------ DATA TO PROCESS

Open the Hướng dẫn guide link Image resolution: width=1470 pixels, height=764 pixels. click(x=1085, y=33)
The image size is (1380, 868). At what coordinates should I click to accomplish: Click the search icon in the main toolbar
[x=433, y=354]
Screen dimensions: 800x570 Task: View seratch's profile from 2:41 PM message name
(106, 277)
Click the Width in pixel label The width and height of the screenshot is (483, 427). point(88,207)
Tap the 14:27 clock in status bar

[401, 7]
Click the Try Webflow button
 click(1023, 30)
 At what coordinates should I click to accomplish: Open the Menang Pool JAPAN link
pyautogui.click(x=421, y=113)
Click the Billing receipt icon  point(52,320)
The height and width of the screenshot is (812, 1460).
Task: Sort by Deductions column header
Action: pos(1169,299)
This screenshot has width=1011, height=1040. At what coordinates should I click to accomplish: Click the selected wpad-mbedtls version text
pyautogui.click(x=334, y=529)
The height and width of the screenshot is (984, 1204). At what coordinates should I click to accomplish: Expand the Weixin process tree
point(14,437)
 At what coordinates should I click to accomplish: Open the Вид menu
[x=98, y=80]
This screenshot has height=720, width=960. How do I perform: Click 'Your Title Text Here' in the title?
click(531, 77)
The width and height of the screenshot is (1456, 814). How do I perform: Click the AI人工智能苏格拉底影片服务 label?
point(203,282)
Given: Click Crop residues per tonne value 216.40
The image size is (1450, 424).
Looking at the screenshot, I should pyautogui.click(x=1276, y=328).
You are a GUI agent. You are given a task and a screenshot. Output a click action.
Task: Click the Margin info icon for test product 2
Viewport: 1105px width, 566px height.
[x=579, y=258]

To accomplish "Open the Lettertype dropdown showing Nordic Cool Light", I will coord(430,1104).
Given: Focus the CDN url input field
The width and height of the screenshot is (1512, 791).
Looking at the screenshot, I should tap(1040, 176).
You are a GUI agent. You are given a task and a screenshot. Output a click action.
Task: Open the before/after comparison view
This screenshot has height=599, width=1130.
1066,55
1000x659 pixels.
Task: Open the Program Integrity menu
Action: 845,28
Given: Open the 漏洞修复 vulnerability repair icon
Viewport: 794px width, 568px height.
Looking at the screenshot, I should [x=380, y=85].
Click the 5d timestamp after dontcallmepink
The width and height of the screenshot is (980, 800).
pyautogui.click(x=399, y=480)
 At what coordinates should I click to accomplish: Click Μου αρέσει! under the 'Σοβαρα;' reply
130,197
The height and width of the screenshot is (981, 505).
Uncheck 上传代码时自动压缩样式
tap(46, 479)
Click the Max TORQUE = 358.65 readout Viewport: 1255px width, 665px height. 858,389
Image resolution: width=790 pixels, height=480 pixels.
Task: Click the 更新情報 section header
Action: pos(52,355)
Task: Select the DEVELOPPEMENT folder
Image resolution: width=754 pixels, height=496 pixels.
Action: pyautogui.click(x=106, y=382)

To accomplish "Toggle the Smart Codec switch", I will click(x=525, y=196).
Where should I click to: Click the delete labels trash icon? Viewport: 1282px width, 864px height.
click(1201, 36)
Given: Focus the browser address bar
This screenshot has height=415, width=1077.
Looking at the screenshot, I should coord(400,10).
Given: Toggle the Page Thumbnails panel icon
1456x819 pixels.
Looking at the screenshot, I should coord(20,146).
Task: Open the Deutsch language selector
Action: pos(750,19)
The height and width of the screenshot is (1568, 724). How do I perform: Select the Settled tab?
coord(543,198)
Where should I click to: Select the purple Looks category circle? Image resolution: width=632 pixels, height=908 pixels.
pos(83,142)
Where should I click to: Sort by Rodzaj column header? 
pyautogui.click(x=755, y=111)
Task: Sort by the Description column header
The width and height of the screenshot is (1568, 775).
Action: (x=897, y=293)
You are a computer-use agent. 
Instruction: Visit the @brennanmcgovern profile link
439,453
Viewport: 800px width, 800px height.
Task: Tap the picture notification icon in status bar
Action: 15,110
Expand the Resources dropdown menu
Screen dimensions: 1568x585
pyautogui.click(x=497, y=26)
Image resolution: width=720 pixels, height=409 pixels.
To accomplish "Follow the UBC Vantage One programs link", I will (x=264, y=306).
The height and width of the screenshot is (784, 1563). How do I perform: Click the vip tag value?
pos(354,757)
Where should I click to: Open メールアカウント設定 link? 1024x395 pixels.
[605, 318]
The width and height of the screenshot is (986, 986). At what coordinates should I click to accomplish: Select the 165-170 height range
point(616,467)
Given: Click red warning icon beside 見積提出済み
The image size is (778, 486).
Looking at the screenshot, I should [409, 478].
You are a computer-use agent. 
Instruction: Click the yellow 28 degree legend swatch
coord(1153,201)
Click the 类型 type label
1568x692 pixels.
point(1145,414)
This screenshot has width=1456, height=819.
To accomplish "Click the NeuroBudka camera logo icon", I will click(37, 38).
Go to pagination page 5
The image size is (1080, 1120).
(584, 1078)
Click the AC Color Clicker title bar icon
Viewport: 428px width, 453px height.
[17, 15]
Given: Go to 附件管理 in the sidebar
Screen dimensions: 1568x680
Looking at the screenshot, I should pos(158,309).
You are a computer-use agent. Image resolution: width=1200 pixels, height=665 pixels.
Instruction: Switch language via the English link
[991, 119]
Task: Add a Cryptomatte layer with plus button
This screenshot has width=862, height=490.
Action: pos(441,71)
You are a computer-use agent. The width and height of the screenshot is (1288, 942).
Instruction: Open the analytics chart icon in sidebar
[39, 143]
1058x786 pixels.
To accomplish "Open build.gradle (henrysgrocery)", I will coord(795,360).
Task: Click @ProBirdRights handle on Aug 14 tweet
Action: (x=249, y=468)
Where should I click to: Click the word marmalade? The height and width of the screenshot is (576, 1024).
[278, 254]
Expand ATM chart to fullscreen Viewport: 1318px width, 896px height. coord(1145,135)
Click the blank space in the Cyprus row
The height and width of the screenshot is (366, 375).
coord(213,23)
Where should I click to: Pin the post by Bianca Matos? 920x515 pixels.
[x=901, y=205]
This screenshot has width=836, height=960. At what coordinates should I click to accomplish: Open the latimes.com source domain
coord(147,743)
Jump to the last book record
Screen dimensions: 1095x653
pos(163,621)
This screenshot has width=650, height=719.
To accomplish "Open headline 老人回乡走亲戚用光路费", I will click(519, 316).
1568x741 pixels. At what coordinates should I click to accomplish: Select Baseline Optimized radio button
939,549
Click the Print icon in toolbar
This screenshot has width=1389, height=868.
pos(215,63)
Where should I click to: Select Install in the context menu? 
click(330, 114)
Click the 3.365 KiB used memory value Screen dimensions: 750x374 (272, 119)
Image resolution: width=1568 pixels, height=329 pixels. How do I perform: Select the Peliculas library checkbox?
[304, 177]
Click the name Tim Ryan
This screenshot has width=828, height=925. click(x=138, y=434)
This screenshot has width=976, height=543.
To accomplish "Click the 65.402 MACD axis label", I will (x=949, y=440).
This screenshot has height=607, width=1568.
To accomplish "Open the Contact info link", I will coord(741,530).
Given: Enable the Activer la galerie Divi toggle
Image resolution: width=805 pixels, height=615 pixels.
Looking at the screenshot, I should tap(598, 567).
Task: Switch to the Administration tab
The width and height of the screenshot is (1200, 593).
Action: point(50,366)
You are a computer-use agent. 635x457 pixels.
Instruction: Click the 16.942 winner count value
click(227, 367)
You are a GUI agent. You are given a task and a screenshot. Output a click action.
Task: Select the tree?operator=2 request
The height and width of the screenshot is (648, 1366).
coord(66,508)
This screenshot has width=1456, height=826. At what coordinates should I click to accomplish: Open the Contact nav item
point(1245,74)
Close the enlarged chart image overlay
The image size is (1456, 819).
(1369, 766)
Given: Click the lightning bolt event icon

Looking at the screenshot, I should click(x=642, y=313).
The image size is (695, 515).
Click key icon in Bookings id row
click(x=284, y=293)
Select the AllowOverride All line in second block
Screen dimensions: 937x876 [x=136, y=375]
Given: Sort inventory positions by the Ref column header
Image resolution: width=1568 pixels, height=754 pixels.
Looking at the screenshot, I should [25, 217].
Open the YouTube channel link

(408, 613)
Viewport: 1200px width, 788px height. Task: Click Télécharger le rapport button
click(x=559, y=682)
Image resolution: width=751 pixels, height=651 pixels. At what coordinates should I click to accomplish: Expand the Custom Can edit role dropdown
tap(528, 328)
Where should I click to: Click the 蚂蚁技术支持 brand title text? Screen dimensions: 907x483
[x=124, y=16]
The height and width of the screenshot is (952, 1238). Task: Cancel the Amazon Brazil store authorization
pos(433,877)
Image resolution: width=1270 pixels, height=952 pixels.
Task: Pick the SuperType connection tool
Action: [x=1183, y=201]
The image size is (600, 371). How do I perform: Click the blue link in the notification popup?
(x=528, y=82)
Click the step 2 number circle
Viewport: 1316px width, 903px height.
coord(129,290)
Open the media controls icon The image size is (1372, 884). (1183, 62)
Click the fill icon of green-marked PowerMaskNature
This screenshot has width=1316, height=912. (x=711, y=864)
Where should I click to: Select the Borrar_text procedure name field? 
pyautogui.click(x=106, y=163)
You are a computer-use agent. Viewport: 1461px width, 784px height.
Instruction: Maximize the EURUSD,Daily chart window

------------

**PROBLEM DETAILS**
Write out exactly the lines from the line with "The image size is (600, 371)." up to and including the line with "Open the media".

**SOLVED PROBLEM**
The image size is (600, 371). How do I perform: Click the blue link in the notification popup?
(x=528, y=82)
Click the step 2 number circle
Viewport: 1316px width, 903px height.
coord(129,290)
Open the media controls icon The image size is (1372, 884). (1183, 62)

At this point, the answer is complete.